『脱げない』は、本来なら語るような特長ではない。

日記

皆様こんにちは。相変わらずの暑さですが、いかがお過ごしでしょうか。

先の熊本県を震源とした地震により、被害に遭われたみなさまに、心よりお見舞い申し上げます。
みなさまの安全と、被災地の1日も早い復旧・復興を心よりお祈り申し上げます。

Annaの靴を作ったとき、私が念頭に置いたことの一つ。
「いざというとき、ちゃんと動けるか」
ということです。
災害はもちろん、事故や急な体調不良など、人はいつ「走らなければならない瞬間」に出会うか分かりません。
綺麗にドレスアップをして行きたい場所があり、そこで災害が起きたら。一歩足を進めればかかとがパカッと脱げてしまう靴を履いていたら、いざというとき走れないどころか動けません。つま先だけでひっかけてズルズルすり足歩行をしていたら怪我につながりかねません。そんなことはあってはならないのです。

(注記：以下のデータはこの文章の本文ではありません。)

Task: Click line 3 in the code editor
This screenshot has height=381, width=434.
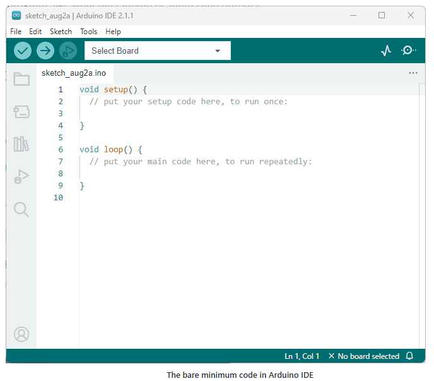Action: coord(189,114)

何でも試せるサイズの足だったなら、無限にある選択肢の中から自分の足にぴったり合うものを探すことができるでしょう。かかとがパカパカ、足を上げるとズルズル引きずるような靴をわざわざ買わないのではないでしょうか(デザインが気に入ってどうしても、ということはあるかもしれませんが)。

でも足が、とても小さい私たちは。全然合ってないパンプスを仕方なく買わざるをえなかったことがあります。靴売り場の販売員さんが「これが一番小さいサイズです」とおっしゃるので、かかとに指が2本入るほどブカブカで歩けたものじゃなくても、すでに痛くても、TPOに合わせた靴が必要だから、買ったことがあるのです。そんなパンプスをひっかけてすり足で移動して、足は水ぶくれが潰れて、腰も股関節も痛くて、全身に力が入ってガチガチで疲れ果てて、もう動けないと思ったことがあるのです。そんなとき、災害が発生したら。


靴は命を載せています。
行きたいところに連れて行ってくれるものです。
もし、その場から動けなくなる靴なら、
私は、もうその靴は靴の役目を果たせていないと思っています。

長々と当たり前のようなことを書きましたが、小足さんがパンプスを買うとき、ぴったり合うものが見つかった!とはならないことが多いです。そもそも選択肢が非常に少ないので…見つけても、なんでこんなにかかとが余るのか…というものが私には多かったです。

だから、Annaの靴はかかとをがっちり掴むよう設計しています。ハイヒールは特に、ストラップを付けていないので、かかとと足の両サイドを本気で掴んでいます。メリージェーンは太いベルトに豪奢なデザインが乗っていますが、かかとを離さないぞという強い意志があります。どちらも、前足部(足の付け根から前)には余裕を持たせています。

最初はほぼ確実に靴ずれします。だから、履き慣らし期間を長く取っていただくようお願いしています。少し履き口を揉んでも大丈夫です。

正直に言えば、この設計はあまり『商売向き』ではないと思っています。
「最初から柔らかくて楽」という、一般的に人気な靴とは真逆だからです。
それでも私は、足について来てくれる靴を選びました。

「脱げない」ということは、本来ならわざわざ語るような特長ではないと考えています。
靴である以上、履く人の足について来てくれることは、ごく当たり前の基本性能だからです。

でも、小さな足のパンプスでは、その当たり前を満たすことが意外なほど難しいのが現実でした。
だからAnnaでは、そこを何より大切にしています。

「パンプスなんて履物として成立してない」という考えを耳にすることも多々あります。
でも私は、成立させられると信じて作っています。
私は、履いている人を守ることこそ、靴がまず備えるべき基本性能であり、ものづくりの倫理だと考えています。
その上で、ファッションを楽しめること。
そのどちらも大切にしたい。

Annaは、その両方を目指しているブランドです。